2.6 — Inference for Regression

ECON 480 • Econometrics • Fall 2022

Dr. Ryan Safner
Associate Professor of Economics

safner@hood.edu
ryansafner/metricsF22
metricsF22.classes.ryansafner.com

Contents

Why Uncertainty Matters

Confidence Intervals

Confidence Intervals Using the infer Package

Confidence Intervals, Theory

Why Uncertainty Matters

Recall: Two Big Problems with Data

  • We use econometrics to identify causal relationships & make inferences about them:
  1. Problem for identification: endogeneity
  • \(X\) is exogenous if \(cor(x, u) = 0\)
  • \(X\) is endogenous if \(cor(x, u) \neq 0\)
  1. Problem for inference: randomness
    • Data is random due to natural sampling variation
    • Taking one sample of a population will yield slightly different information than another sample of the same population

Distributions of the OLS Estimators

\[Y_i = \beta_0+\beta_1 X_i+u_i\]

  • OLS estimators \((\hat{\beta_0}\) and \(\hat{\beta_1})\) are computed from a finite (specific) sample of data

  • Our OLS model contains 2 sources of randomness:

  • Modeled randomness: population \(u_i\) includes all factors affecting \(Y\) other than \(X\)
    • different samples will have different values of those other factors \((u_i)\)
  • Sampling randomness: different samples will generate different OLS estimators
    • Thus, \(\hat{\beta_0}, \hat{\beta_1}\) are also random variables, with their own sampling distribution

The Two Problems: Where We’re Heading…Ultimately

Sample \(\color{#6A5ACD}{\xrightarrow{\text{statistical inference}}}\) Population \(\color{#e64173}{\xrightarrow{\text{causal indentification}}}\) Unobserved Parameters


  • We want to identify causal relationships between population variables
    • Logically first thing to consider
    • Endogeneity problem
  • We’ll use sample statistics to infer something about population parameters
    • In practice, we’ll only ever have a finite sample distribution of data
    • We don’t know the population distribution of data
    • Randomness problem

Why Sample vs. Population Matters

Population relationship
\(Y_i = 698.93 + -2.28 X_i + u_i\)

\(Y_i = \beta_0 + \beta_1 X_i + u_i\)

Why Sample vs. Population Matters

Sample 1: 50 random observations

Population relationship
\(Y_i = 698.93 + -2.28 X_i + u_i\)

Sample relationship
\(\hat{Y}_i = 708.12 + -2.54 X_i\)

Why Sample vs. Population Matters

Sample 2: 50 random individuals

Population relationship
\(Y_i = 698.93 + -2.28 X_i + u_i\)

Sample relationship
\(\hat{Y}_i = 708.12 + -2.54 X_i\)

Why Sample vs. Population Matters

Sample 3: 50 random individuals

Population relationship
\(Y_i = 698.93 + -2.28 X_i + u_i\)

Sample relationship
\(\hat{Y}_i = 708.12 + -2.54 X_i\)

Why Sample vs. Population Matters

  • Let’s repeat this process 10,000 times!

▬▬▬

*Aim of the task:* From the regression inference slides, extract everything from "Confidence Intervals, Theory" down to "u) \neq 0\)", word for word.

*Dataset entries:*
▬▬▬

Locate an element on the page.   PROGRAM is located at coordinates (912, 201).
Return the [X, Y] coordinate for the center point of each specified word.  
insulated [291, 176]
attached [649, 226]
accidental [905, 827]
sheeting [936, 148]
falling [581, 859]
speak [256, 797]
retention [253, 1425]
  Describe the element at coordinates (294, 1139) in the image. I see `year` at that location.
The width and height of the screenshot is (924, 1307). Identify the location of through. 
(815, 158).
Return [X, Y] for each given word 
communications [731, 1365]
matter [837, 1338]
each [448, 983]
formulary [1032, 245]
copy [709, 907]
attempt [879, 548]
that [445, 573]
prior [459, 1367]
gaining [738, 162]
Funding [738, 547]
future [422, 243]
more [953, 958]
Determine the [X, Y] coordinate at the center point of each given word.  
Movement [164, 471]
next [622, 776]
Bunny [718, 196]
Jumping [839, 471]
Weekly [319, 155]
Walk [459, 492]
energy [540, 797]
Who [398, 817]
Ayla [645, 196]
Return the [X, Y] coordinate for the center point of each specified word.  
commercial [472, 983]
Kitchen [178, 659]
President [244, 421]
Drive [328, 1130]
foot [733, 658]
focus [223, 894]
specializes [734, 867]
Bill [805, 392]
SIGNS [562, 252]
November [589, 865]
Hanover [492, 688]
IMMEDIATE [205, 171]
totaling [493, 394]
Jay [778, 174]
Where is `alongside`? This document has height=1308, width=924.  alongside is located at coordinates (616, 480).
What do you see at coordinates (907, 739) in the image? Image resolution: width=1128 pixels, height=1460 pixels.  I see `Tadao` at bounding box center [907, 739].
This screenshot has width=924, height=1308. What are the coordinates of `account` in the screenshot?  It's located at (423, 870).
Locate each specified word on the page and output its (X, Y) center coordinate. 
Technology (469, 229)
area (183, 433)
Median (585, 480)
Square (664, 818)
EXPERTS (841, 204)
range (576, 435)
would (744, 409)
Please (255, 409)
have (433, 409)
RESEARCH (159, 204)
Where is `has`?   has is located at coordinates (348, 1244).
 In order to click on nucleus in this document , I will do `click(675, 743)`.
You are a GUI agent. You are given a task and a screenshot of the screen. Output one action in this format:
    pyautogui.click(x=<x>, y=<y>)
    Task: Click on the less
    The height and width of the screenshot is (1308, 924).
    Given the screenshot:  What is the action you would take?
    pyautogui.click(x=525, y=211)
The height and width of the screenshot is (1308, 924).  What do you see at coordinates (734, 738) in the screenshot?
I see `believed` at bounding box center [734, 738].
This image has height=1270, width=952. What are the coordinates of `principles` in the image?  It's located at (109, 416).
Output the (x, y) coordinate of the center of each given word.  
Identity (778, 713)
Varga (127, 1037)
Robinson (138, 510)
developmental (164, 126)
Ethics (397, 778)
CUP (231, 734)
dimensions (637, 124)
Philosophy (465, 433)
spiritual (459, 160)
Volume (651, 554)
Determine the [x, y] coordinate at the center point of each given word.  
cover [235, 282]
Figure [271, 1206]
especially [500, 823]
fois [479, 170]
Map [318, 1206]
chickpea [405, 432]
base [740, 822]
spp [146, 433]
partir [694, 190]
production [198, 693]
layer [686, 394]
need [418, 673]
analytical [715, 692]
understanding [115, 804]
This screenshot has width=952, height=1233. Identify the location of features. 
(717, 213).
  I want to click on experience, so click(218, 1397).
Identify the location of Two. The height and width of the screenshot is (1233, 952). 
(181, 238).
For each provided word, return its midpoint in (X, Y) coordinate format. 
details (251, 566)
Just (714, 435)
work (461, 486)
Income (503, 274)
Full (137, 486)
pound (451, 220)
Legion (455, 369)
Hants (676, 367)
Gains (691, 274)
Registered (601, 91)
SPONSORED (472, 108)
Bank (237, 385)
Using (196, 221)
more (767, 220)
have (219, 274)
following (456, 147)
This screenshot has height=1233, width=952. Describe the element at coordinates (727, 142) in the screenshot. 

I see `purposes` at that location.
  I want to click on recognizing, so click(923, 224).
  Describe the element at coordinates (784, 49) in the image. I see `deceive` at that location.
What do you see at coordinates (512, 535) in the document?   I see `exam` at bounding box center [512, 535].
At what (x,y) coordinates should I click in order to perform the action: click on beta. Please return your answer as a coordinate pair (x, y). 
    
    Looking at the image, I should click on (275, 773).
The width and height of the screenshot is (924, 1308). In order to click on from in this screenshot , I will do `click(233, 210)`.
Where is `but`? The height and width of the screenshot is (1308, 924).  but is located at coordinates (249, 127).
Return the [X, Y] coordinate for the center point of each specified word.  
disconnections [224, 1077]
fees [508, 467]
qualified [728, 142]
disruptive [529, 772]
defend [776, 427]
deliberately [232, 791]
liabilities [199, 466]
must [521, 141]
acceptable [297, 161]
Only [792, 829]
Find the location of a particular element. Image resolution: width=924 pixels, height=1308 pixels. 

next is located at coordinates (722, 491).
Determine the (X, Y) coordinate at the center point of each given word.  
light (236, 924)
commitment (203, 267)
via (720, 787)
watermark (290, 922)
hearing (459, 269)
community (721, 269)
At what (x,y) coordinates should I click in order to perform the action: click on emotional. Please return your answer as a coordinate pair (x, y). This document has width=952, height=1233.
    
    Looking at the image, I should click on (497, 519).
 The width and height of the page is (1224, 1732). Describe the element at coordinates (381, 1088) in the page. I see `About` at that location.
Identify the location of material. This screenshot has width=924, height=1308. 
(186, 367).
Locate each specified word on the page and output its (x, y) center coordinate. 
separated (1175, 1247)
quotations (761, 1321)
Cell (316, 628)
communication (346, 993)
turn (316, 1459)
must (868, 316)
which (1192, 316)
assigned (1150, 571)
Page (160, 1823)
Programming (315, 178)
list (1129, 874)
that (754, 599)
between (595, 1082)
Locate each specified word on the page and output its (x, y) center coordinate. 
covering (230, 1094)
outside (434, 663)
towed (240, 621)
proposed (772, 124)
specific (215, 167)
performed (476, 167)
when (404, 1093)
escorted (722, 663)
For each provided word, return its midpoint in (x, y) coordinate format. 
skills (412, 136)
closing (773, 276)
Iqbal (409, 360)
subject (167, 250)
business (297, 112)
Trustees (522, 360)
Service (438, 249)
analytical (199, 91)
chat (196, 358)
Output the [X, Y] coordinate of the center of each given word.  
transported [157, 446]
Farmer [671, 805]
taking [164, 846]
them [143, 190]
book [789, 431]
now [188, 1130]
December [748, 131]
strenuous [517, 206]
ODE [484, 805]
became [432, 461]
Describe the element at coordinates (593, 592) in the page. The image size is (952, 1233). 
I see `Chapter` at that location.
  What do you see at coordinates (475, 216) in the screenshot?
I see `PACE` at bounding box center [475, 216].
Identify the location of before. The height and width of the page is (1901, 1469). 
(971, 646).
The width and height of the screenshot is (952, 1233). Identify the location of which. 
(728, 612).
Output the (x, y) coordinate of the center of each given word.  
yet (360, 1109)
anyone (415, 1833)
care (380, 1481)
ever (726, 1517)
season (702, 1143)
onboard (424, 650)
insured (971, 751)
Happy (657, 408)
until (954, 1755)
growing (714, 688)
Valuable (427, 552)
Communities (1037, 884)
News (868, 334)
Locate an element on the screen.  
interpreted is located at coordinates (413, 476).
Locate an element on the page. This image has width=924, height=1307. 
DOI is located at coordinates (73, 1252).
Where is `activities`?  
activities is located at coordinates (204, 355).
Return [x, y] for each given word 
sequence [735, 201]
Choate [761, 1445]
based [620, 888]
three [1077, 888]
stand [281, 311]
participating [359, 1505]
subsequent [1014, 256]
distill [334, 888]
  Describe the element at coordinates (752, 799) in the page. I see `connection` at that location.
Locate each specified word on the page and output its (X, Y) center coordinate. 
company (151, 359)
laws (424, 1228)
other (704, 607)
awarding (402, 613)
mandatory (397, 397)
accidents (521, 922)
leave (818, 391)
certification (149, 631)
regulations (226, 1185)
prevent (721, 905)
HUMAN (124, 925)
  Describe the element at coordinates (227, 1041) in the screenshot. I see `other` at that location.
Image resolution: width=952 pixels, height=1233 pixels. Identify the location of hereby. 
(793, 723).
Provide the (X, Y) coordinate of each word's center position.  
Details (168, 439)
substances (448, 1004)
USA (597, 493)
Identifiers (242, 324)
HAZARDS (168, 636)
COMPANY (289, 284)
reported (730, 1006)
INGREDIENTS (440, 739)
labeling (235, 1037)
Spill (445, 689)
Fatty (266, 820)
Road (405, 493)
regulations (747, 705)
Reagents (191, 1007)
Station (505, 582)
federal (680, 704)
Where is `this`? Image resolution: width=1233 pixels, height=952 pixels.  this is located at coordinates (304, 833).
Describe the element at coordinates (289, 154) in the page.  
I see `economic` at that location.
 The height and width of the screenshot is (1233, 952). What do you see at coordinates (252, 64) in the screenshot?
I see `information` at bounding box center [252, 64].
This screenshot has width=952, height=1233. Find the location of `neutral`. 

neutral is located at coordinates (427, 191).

▬▬▬

*Output for this task:*
Confidence Intervals, Theory

Why Uncertainty Matters

Recall: Two Big Problems with Data

  • We use econometrics to identify causal relationships & make inferences about them:
  1. Problem for identification: endogeneity
  • \(X\) is exogenous if \(cor(x, u) = 0\)
  • \(X\) is endogenous if \(cor(x, u) \neq 0\)